From Promises to Totality: A Framework for Ruling Out Quantum Speedups

TL;DR

This paper develops a framework using promise-aware complexity measures and function completions to determine when partial Boolean functions can or cannot have superpolynomial quantum query speedups.

Contribution

It introduces promise versions of combinatorial measures and analyzes structured promises to characterize quantum speedup possibilities.

Findings

Collapse of promise and completion measures implies polynomial relation between D(f) and Q(f).

Sharp characterizations for symmetric partial functions and promises on Hamming slices.

Completion complexity captures the potential for superpolynomial quantum speedups.

Abstract

We study when partial Boolean functions can (and cannot) exhibit superpolynomial quantum query speedups, and develop a general framework for ruling out such speedups via two complementary lenses: promise-aware complexity measures and function completions.
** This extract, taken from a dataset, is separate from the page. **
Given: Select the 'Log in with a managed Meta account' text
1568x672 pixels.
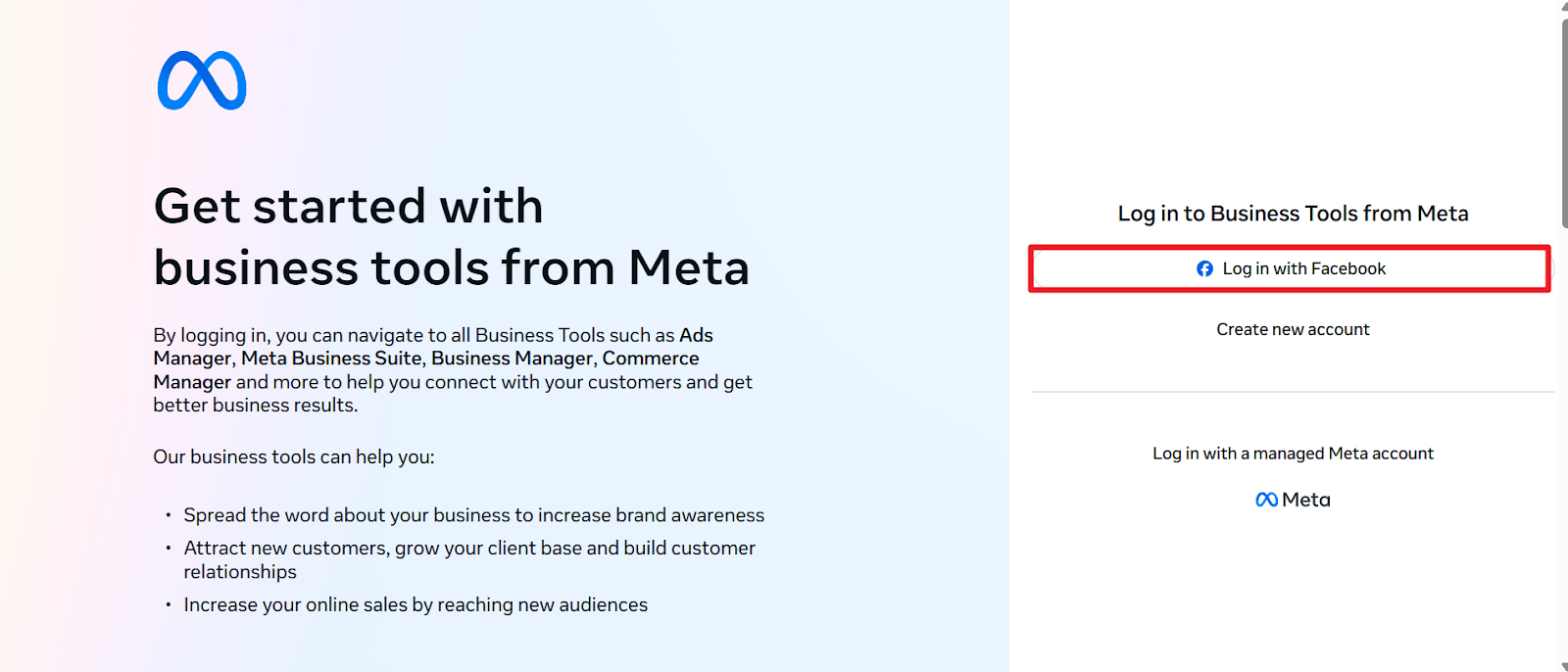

First, we introduce promise versions of standard combinatorial measures (including block sensitivity and related variants) and prove that if the relevant promise and completion measures collapse, then deterministic and quantum query complexities are necessarily polynomially related, i.e., $D(f)=poly(Q(f))$. We then analyze structured families of promises, including symmetric partial functions and promises supported on Hamming slices, obtaining sharp (up to polynomial factors) characterizations in terms of a single gap parameter for the symmetric case and refined slice-dependent bounds for $k$-slice domains. Next, we formalize completion complexity as the minimum of a measure over total completions of a partial function, and show that completability of a measure captures the possibility of superpolynomial quantum speedups. Finally, we apply this viewpoint to derive broad non-speedup criteria for some classes of functions admitting well-behaved completions, such as functions with low maximum influence on both the standard and $p$-biased hypercubes and functions with efficiently identifiable domains, and then show some hardness results for general completion techniques.